Familial hypercholesterolemia (FH) is a largely underdiagnosed and undertreated disease. Findings regarding the coexistence and interplay between FH and type 2 diabetes (T2D) are conflicting. Epidemiological data suggest an approximately halved prevalence of T2D in FH and an approximately doubled cardiovascular disease (CVD) risk, dependent on mutation type, age, sex, lifestyle, associated pathologies and therapy.
For conference attending physicians involved in hypercholesterolemia management, a FH survey was developed including diagnostic-screening situations, severity assessment, while for hypercholesterolemia patients with premature CVD, a web-based tool was prepared for identification of familial cases. For diagnosis, the Simon Broome, DLCN and MEDPED criteria were used.

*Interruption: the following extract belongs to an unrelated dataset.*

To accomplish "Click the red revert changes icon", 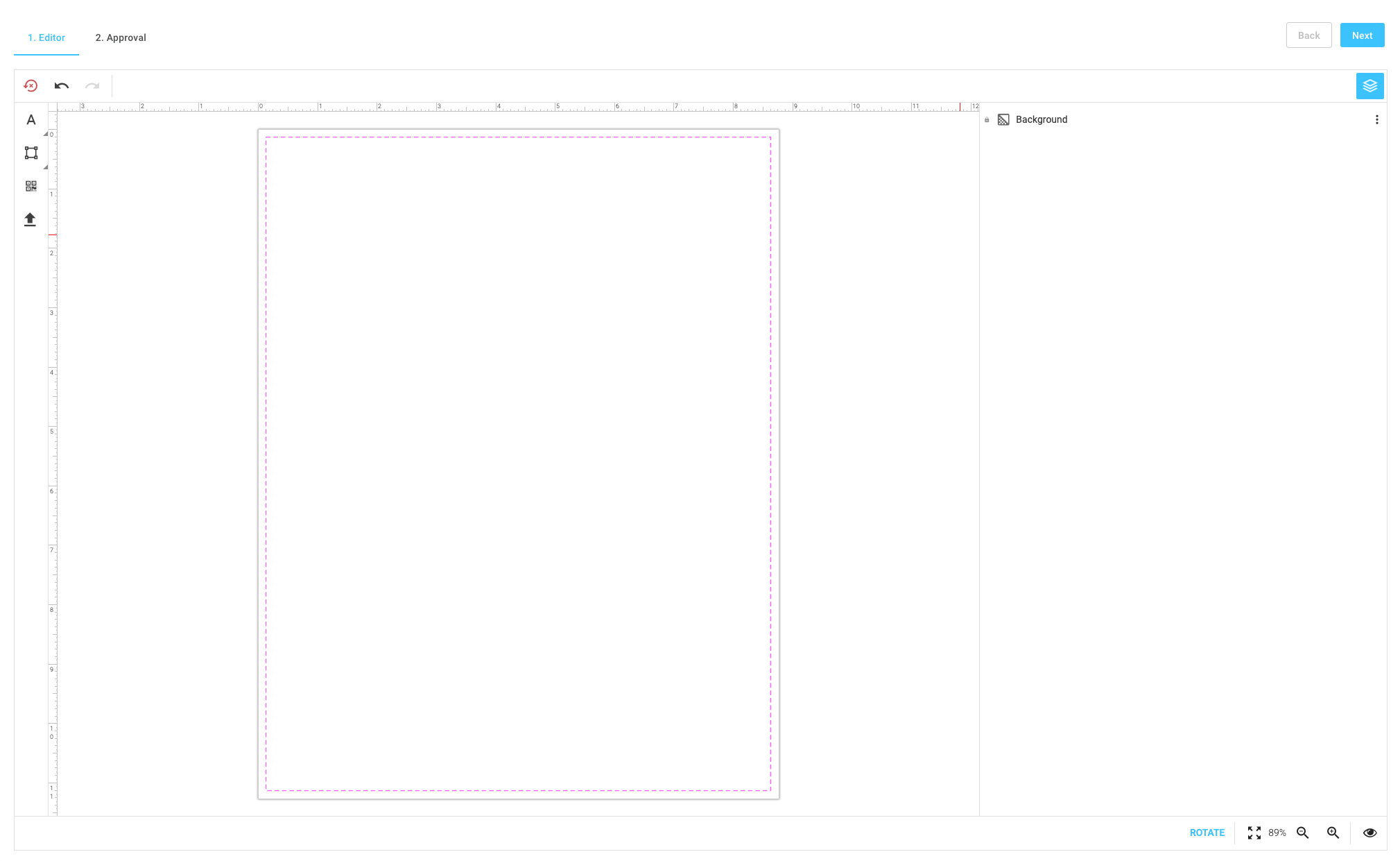I will [31, 86].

Physicians showed difficulties in FH identification and risk stratification, overestimating the role of associated metabolic changes and underestimating identified mutations characterized by increased CVD risk at any LDL-C level. In children, neither universal nor early lipid screening in strong family history was recommended, unlike in cases with associated metabolic disturbances. In patients, 21.73% presented definite and/or probable FH diagnosis by at least two scoring systems, 3.84% manifesting also T2D. The case of a 45-year-old patient with gestational diabetes and PCOS, conflicting algorhithms-based FH diagnosis and no means for genetic testing, good cholesterol response to statins but aggravating aorta stenosis exemplifies management challenges.
In conclusion, FH identification and individual risk assessment may be assisted by targeting selected patients for diagnosis and physicians for raising awareness, but limited access to mutation analysis and novel non-diabetogenic lipid lowering therapies incumber management of FH and the reduced number of cases with coexisting T2D.